Uh oh, I shouldn’t have said that. I forgot for a moment that my perceptions of music were clearly my own and no one else’s. My professor obviously didn’t see what I see with regard to tonality or sound in general. Perhaps she didn’t see tonalities at all. Though she seemed fascinated by my perceptions I felt a little embarrassed after that particular conversation. To many “normal” musicians the whole idea of seeing sounds sounded a little crazy. I moved away from that topic and discussed with her my plans regarding completing the work. I hadn’t finished it yet.
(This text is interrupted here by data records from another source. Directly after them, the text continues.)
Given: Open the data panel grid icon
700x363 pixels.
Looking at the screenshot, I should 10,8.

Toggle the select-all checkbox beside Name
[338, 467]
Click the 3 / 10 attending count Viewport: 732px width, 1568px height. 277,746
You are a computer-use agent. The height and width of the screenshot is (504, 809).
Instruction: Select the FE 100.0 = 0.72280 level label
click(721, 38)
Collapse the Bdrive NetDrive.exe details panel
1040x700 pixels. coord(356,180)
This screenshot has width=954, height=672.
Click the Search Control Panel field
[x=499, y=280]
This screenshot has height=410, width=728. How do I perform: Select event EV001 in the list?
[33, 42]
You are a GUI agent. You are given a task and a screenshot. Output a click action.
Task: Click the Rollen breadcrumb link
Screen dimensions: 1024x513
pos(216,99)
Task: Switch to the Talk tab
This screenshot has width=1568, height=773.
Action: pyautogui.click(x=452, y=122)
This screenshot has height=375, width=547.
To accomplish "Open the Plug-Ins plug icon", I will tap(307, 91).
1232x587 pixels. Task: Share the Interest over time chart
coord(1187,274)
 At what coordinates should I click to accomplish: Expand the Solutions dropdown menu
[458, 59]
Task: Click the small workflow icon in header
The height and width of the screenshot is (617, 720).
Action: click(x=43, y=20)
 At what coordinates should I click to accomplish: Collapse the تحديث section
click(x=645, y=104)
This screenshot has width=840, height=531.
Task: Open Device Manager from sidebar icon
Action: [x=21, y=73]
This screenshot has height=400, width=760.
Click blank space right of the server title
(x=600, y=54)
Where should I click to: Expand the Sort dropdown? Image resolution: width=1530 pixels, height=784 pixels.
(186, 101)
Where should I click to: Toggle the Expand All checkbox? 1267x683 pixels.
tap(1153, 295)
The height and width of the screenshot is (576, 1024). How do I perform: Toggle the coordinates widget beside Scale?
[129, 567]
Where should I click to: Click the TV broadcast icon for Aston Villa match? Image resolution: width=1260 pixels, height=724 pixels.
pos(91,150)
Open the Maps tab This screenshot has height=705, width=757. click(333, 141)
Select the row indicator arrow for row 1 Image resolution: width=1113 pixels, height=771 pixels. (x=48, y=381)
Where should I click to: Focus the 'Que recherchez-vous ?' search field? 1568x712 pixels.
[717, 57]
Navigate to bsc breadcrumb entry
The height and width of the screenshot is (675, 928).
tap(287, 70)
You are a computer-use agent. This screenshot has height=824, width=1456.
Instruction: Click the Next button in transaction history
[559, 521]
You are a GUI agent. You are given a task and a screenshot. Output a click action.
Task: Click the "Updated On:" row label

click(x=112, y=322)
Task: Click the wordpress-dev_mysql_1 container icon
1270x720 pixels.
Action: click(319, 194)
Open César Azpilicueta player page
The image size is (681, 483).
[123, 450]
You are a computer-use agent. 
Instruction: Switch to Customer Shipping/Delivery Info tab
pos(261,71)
As far back as I can remember all sounds have images and colors. I wish that people could experience the things I see when I hear music, a bird chirping, or even a person speaking. I was surprised to learn that not many people experience this kind of phenomena called Synesthesia. As a someone who plays piano, the keyboard has always been my pallet of paints and my fingers are what make the paints come together to create a visual masterpiece. I conduct all the colors of the keyboard in the manner I feel makes the work most understandable to the audience. Music looks like an abstract painting: blobs and splashes of colors move across the keyboard as I play. The colors of music operate on two different levels: instrumental sonority and harmony. That is how it works. Generally speaking, the sound of a piano is silver, but the harmonies and pitch sonorities are what make the music come to life in color. Piano sounds appear as metallic blobs to me and disappear as their sounds decay.
To understand what music truly looks like to me, look at the abstract artwork of Wassily Kandinsky. There is nothing more sensational then playing piano and watching the music come to life before my eyes. I had always wished to someday play a piano concerto with an orchestra. Wouldn’t that be grand to mix the metallic timbres of the piano with the spectral hues of an orchestra? I certainly think so!